The real advantage of IMOICA is that it is a multi-objective optimization algorithm designed according to the research problem, which can solve the research problem with good comprehensive performance, including local search ability, global search ability, convergence and so on. To verify the effectiveness of the proposed method in the research problem, the numerical analysis and experiments was performed. Two performance indicators HV and IGD was introduced to reflect the improvement of the proposed algorithm compared with other algorithms in saving time and cost. First, the proposed algorithm was compared with the CPLEX algorithm, and the effectiveness of the algorithm was verified by two performance indicators. Then, in the strategy verification section, the degree of improvement of the algorithm was further illustrated by the performance indicators and ANOVA diagram. Finally, in the multi-algorithm comparison section, the IMOICA was compared with other classical algorithms to verify its effectiveness.

The problems in the study include rescheduling when emergency patient arrivals were not considered and the uncertain duration of each stage. Therefore, our future research work should start from the following aspects. First, emergency patient arrival and rescheduling must be considered during the surgery.
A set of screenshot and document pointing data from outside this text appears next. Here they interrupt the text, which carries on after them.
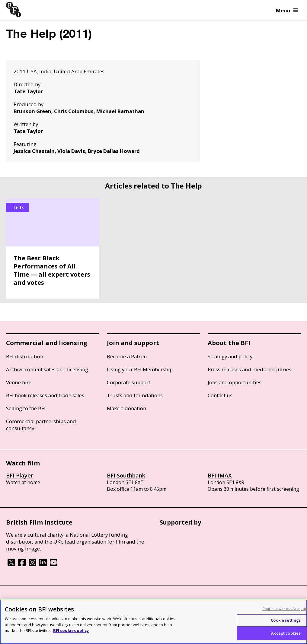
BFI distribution (24, 356)
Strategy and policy (230, 356)
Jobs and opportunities (235, 382)
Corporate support (129, 382)
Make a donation (126, 408)
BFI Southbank (126, 475)
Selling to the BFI (26, 408)
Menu (287, 10)
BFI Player (19, 475)
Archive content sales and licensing (47, 369)
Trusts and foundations (135, 395)
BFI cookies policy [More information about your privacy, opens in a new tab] (71, 630)
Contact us (220, 395)
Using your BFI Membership (140, 369)
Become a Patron (127, 356)
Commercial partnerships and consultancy (41, 425)
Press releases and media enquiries (249, 369)
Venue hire (19, 382)
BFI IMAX (219, 475)
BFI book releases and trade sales (45, 395)
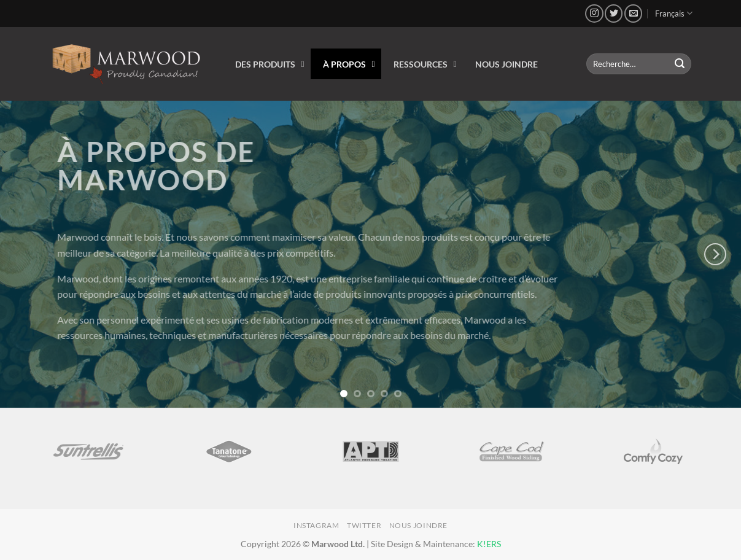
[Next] (715, 254)
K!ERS (489, 543)
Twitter (364, 525)
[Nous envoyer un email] (633, 13)
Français (673, 13)
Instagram (316, 525)
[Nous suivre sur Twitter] (613, 13)
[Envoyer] (680, 64)
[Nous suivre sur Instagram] (594, 13)
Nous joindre (418, 525)
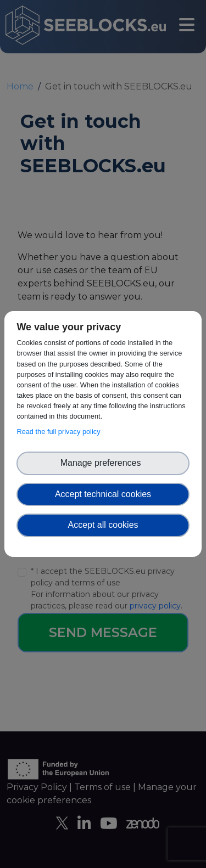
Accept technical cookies (103, 494)
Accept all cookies (103, 525)
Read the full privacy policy (60, 431)
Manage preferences (103, 463)
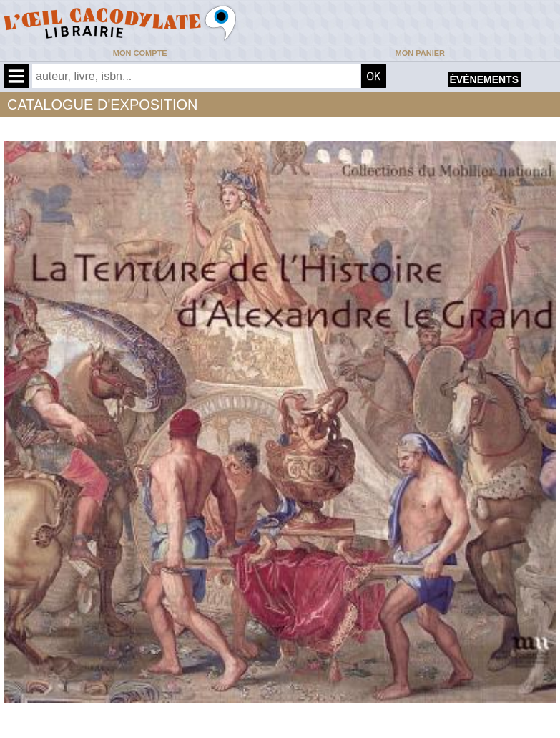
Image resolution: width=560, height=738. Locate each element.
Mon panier (420, 53)
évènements (484, 79)
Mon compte (140, 53)
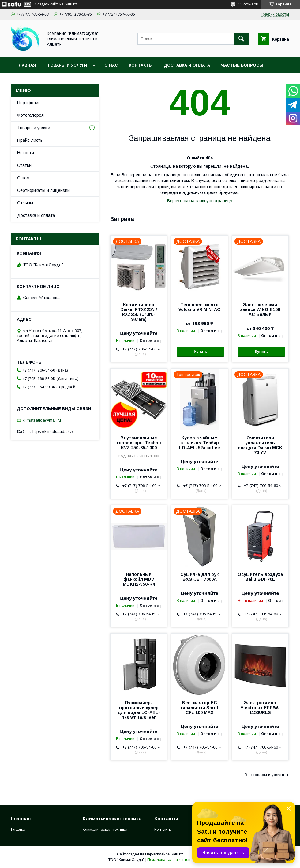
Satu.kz (176, 854)
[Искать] (241, 39)
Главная (26, 65)
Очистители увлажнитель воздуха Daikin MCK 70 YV (260, 445)
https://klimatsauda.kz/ (53, 432)
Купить (200, 351)
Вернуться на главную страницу (200, 200)
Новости (26, 153)
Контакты (141, 65)
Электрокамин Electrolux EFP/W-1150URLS (260, 708)
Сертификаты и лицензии (44, 190)
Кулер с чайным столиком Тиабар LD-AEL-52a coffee (199, 443)
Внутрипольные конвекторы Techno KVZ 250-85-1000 (139, 443)
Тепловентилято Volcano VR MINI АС (199, 307)
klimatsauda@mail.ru (42, 420)
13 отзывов (248, 4)
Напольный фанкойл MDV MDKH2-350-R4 (139, 579)
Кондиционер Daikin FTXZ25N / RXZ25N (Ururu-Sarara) (139, 312)
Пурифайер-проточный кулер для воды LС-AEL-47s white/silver (139, 710)
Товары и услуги (67, 65)
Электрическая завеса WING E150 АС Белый (260, 309)
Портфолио (29, 102)
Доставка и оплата (187, 65)
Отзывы (25, 203)
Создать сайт (46, 4)
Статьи (24, 165)
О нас (111, 65)
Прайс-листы (30, 140)
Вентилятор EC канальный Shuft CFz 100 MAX (199, 708)
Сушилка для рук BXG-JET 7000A (199, 577)
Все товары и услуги (264, 775)
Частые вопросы (242, 65)
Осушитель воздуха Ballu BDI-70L (260, 577)
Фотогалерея (30, 115)
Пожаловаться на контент (169, 860)
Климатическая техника (105, 829)
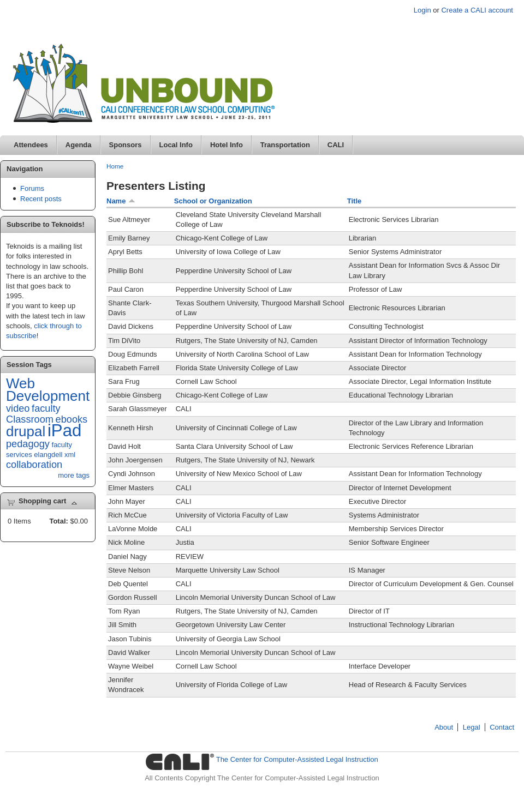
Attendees (31, 145)
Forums (32, 188)
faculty (46, 408)
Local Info (176, 145)
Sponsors (126, 145)
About (444, 727)
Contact (502, 727)
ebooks (72, 419)
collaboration (34, 465)
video (17, 408)
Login (422, 10)
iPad (64, 430)
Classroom (29, 419)
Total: (58, 521)
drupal (26, 431)
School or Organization (213, 201)
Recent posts (41, 199)
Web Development (47, 389)
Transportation (285, 145)
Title (354, 201)
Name (121, 201)
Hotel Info (227, 145)
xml (70, 454)
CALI (336, 145)
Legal (472, 727)
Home (115, 166)
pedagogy (28, 444)
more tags (74, 475)
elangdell (48, 454)
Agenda (79, 145)
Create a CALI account (477, 10)
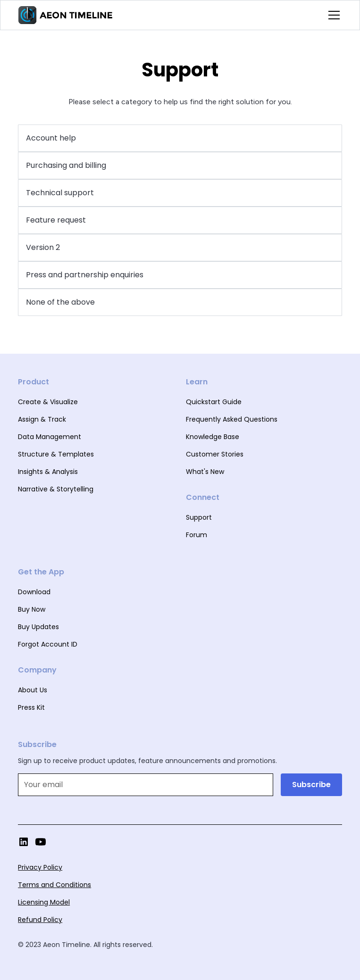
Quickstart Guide (214, 402)
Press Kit (31, 707)
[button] (332, 15)
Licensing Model (44, 902)
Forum (196, 535)
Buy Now (32, 609)
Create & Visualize (48, 402)
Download (34, 592)
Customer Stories (215, 454)
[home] (66, 15)
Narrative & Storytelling (56, 489)
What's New (205, 472)
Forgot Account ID (48, 644)
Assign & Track (42, 419)
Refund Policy (40, 920)
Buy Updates (38, 627)
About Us (33, 690)
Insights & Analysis (48, 472)
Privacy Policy (40, 867)
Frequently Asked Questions (232, 419)
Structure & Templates (56, 454)
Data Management (50, 437)
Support (199, 517)
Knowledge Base (212, 437)
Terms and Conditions (54, 885)
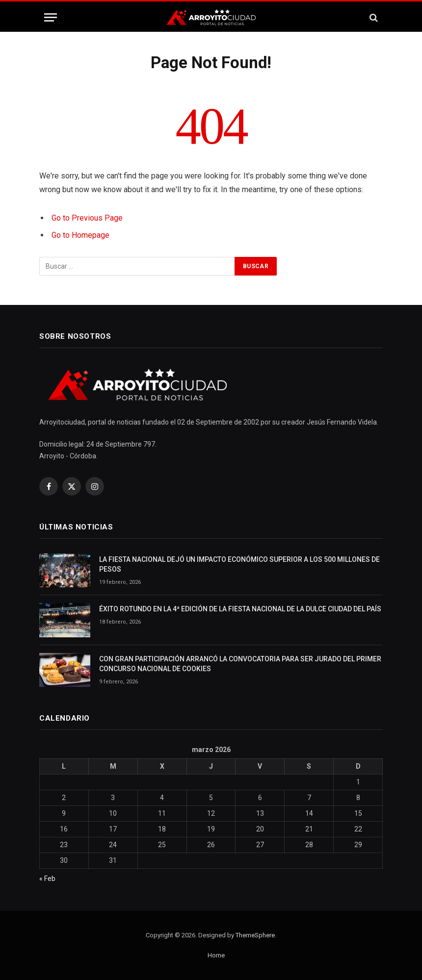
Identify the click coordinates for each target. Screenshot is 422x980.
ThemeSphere (255, 935)
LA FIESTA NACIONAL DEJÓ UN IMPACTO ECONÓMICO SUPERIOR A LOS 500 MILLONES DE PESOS (239, 564)
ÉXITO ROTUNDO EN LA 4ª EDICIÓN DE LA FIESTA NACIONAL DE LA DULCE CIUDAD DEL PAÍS (240, 609)
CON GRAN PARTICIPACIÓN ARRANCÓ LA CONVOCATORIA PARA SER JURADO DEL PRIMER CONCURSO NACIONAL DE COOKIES (240, 664)
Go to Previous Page (87, 218)
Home (216, 955)
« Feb (47, 879)
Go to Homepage (80, 235)
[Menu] (51, 17)
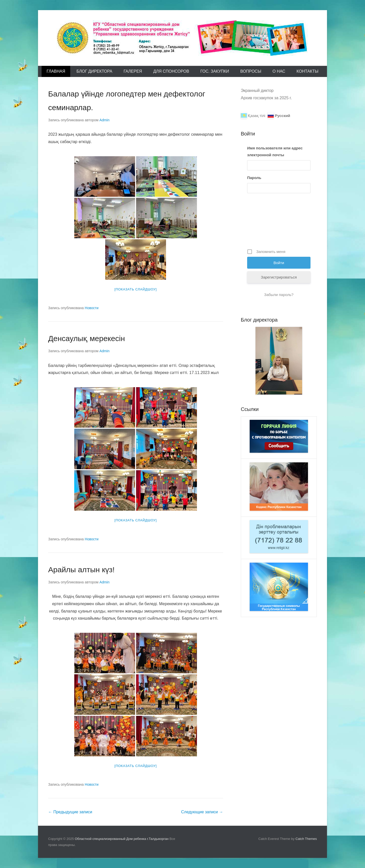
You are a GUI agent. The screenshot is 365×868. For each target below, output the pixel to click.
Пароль (254, 178)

Second, the time of each stage is represented by fuzzy number. Third, to verify the effectiveness of the solution, applying the solution to other areas such as complex manufacturing automation factories, and considering situations where job scheduling may be affected by many confusing parameters. Moreover, there are three types of scheduling models, we will make an in-depth study of different scheduling models/strategies in the future. For example, in the study of RFID-driven discrete manufacturing system dynamic scheduling with multi-layer network index as heuristic information, the overall and overall optimization of scheduling will be taken into account. When studying the establishment of a series of multi-Agent systems based on blockchain and intelligent contracts, decentralized self-organization will be considered. When considering the block chain of the global optimization model as a two-layer intelligent problem of intelligent manufacturing, the hybrid mode will be adopted.